On Wed, 22 Jun 2005 farna@xxxxxxx wrote:

I remember you and I going over the poly/rubber bushing combo
now! I forget which of us came up with the idea first (not that it
matters).

I recall also we conversed about this... and no longer remember who thought what :-)

I don't have a lathe, unfortunately (yet) just a small vertical
mill.

I'm pretty confident hacking up all sorts of things, including
suspension parts, but a few items are subtle, and that strut rod
is one.

The 63 strut rod isn't made from rod stock; it's tapered, and
forged or at least heat-treated. There's a swaged flare that
retains the cup washer on the fore end.  (Later ones are rod
stamped flat on end end.)

I'd rather have an upper A arm fail at-speed than that strut rod;
a failed A-arm will fold over the suspension (depending) but
likely will continue to tie the knuckle to the chassis to allow
maintaining control.

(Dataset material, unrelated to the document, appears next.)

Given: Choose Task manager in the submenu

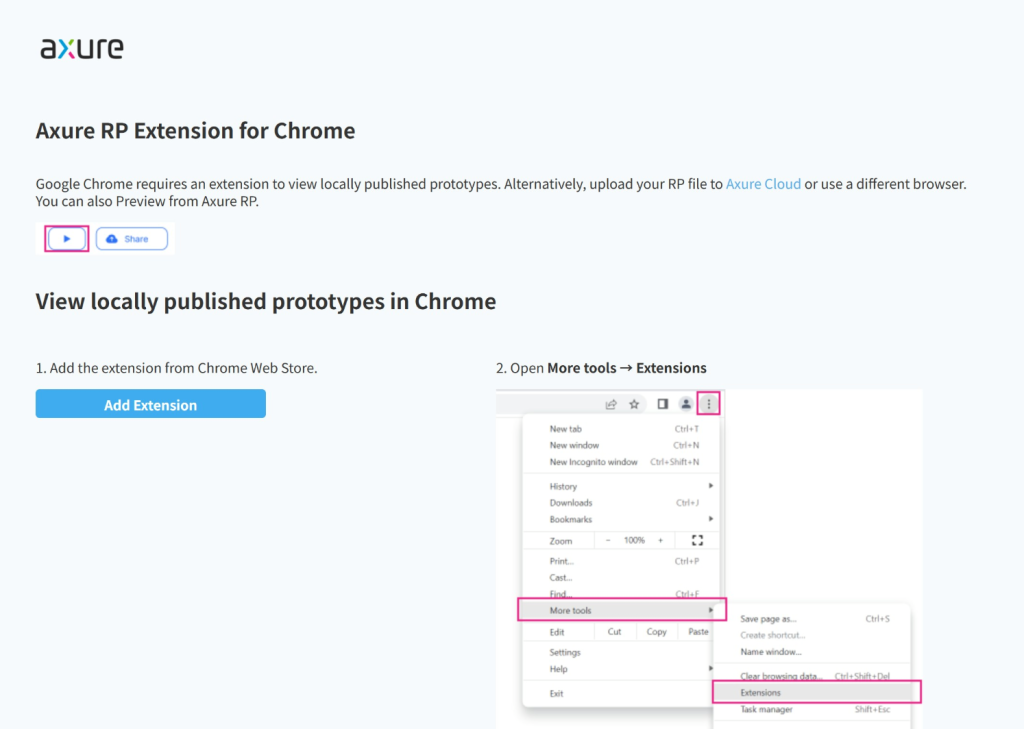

The other half will tether it within 8" or
whatever.  If the strut rod goes, the lower ball joint could
travel rearward 24", totally diassembling the front end in
milliseconds.

The upper arms just aren't under any fore/aft force to worry
about, even in most accidents; the strut rod can see *severe*
stresses under grandma-easy conditions -- I'd guess 10,000-pound
pulses from wacking a curb in a parking lot at 5mph, etc. (Entire
mass of the car presses on that rod from all sorts of odd angles
depending on how you wack it.)

Note that the strut has a massive 3/8" thick steel three-point
mount aft, with 7/16" grade 8 bolts!; fore it bolts to the ball
joint (more 7/16" grade 8's, in shear), so the lower arm is just a
side-to-side locator (for impulse forces). The tire of course eats
most energy but once you compress the tire to the wheel the strut
sees it all (after the rim).

You're obviously a good enough welder, and I'd trust your strut
rod in my car. If it's straight the forces are all simple
compression, with good metal, there you go.


(Maybe you should fab some up and sell them! Pretty much every 63, 64 on the road will need a set!)